Hershfield, a former record-industry marketer, has created a prosperous
business feasting off scraps. Everything he buys for his San Jose operation
is new but castoff, unloaded for a variety of reasons including excess
inventory, outdated software versions and businesses in distress. For penny-pinching
customers, the shop is a great place to pick up popular software at a discount,
but don't count on finding a copy of a particular title. Hershfield never
knows what he'll have in stock.
According to Hershfield's business card, you save at Herb's because
"we pay ourselves less, we think 60 watts is bright enough, we married
gals with cheap taste, we run little cheap ads."
Has Hershfield, who often buys pallets of merchandise in boxes without
being able to look at everything inside, ever been burned?
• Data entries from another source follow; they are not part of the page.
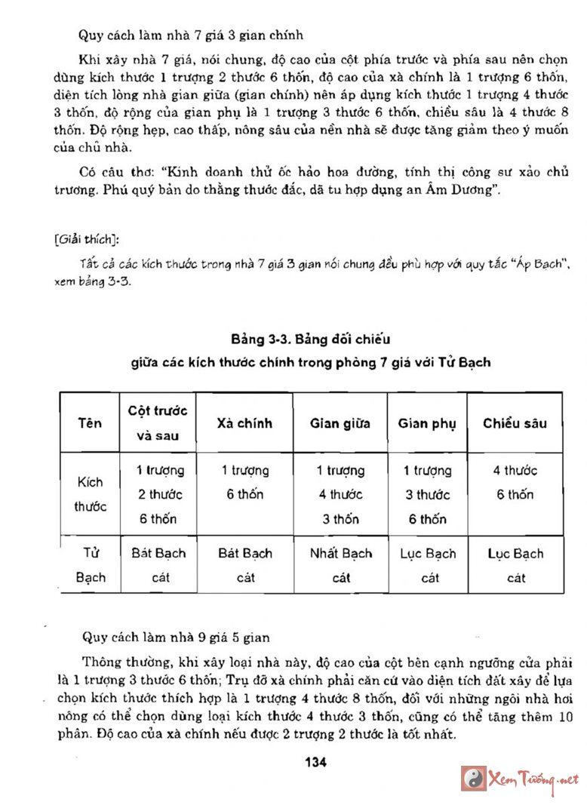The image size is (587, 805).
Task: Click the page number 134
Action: pyautogui.click(x=315, y=763)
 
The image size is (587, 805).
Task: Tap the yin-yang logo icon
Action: pyautogui.click(x=474, y=779)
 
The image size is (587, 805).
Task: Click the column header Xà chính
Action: pyautogui.click(x=244, y=423)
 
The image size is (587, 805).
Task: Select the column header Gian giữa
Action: pyautogui.click(x=340, y=423)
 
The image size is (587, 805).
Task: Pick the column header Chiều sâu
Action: pyautogui.click(x=515, y=423)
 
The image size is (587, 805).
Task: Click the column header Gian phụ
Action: pyautogui.click(x=427, y=423)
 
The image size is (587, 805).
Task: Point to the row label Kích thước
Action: pyautogui.click(x=90, y=494)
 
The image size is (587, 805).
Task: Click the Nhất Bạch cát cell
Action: pyautogui.click(x=341, y=565)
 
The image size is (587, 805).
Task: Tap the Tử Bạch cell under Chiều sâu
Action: pyautogui.click(x=515, y=565)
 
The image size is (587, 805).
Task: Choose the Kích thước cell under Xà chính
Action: pyautogui.click(x=244, y=483)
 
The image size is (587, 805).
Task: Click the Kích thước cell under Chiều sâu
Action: pyautogui.click(x=515, y=483)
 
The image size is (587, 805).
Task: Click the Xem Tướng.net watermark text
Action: pyautogui.click(x=533, y=779)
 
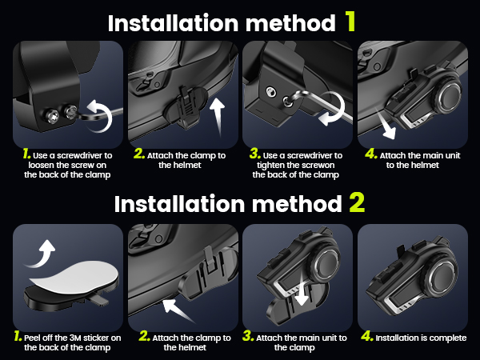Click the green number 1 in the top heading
coord(350,21)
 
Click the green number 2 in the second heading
coord(357,202)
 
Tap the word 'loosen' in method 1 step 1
coord(41,166)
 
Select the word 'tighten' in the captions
coord(270,166)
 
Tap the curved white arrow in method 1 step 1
coord(99,115)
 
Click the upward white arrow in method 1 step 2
coord(218,116)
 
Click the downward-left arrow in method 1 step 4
coord(386,126)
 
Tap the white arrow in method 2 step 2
coord(177,310)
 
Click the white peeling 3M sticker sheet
coord(74,277)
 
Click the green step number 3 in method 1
coord(255,154)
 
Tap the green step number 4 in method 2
coord(367,336)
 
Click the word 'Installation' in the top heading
coord(174,23)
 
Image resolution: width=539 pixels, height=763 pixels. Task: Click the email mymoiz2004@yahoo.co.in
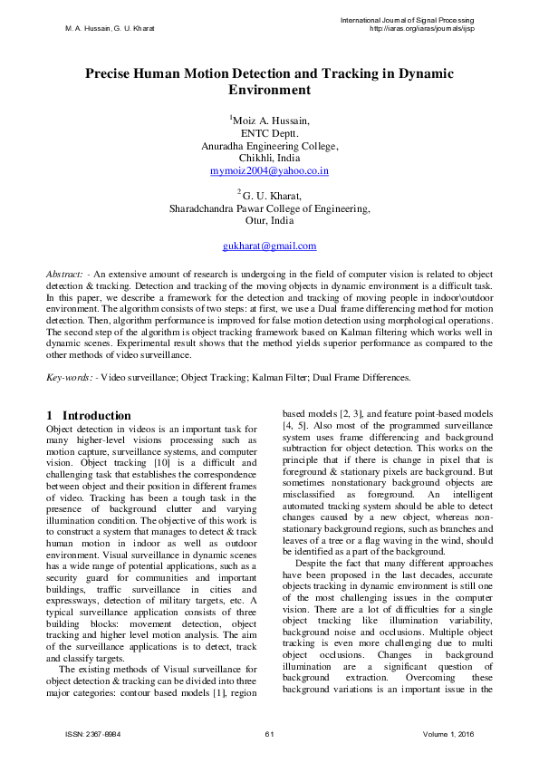269,170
He laughs. "Yes,
and I have my methods of correcting it." Such as? "Methods unknown," he
chuckles and leads me to the storeroom, where he picks up a box of something
called PC-Xware for Windows.
When somebody screws Hershfield, he never forgets. Like the time he
got stuck with unsold inventory a distributor had promised to pick up.
When the guy refused, leaving Hershfield with 600 titles in his warehouse,
Hershfield did nothing. Until the guy called with another deal. Hershfield
ordered 600 pieces. A couple of months later, the distributor demanded
payment, and Hershfield refused. So he paid Hershfield a visit. "I [told]
him, 'I'll pay with the merchandise you stiffed me with!'" Hershfield says.
"It's a treacherous business."
Liquidators do have a heart "The really distressed situations are the nasty ones. We feel sorry for those guys," confesses Weird Stuff's Schuetz. In his line of work, Schuetz witnesses some of the Valley's worst abuses--entrepreneurs ripped off by investors or competitors who sue them in court, driving them out of business. "We see those things happen in this Valley, and then suddenly we have to sell their assets." Schuetz no longer asks about the circumstances behind a business's death.
"You get to feeling sorry for them," he concedes, "and that influences
how much you'll pay."
"This is a serial-port extender," Schuetz says as he picks up a heavy
gray metal device with connecting prongs. "But I don't know what board
it's made for. Sometimes, there's only one person who will buy some of
these things." Price: $5. It's a steal for the one geek who knows what
the hell to plug it into.
At Weird Stuff, Silicon Valley's life cycle comes full circle. For every
Valley death, another birth is under way. Schuetz taps a bin filled with
computer innards and says with a smile, "This is a great place for startups."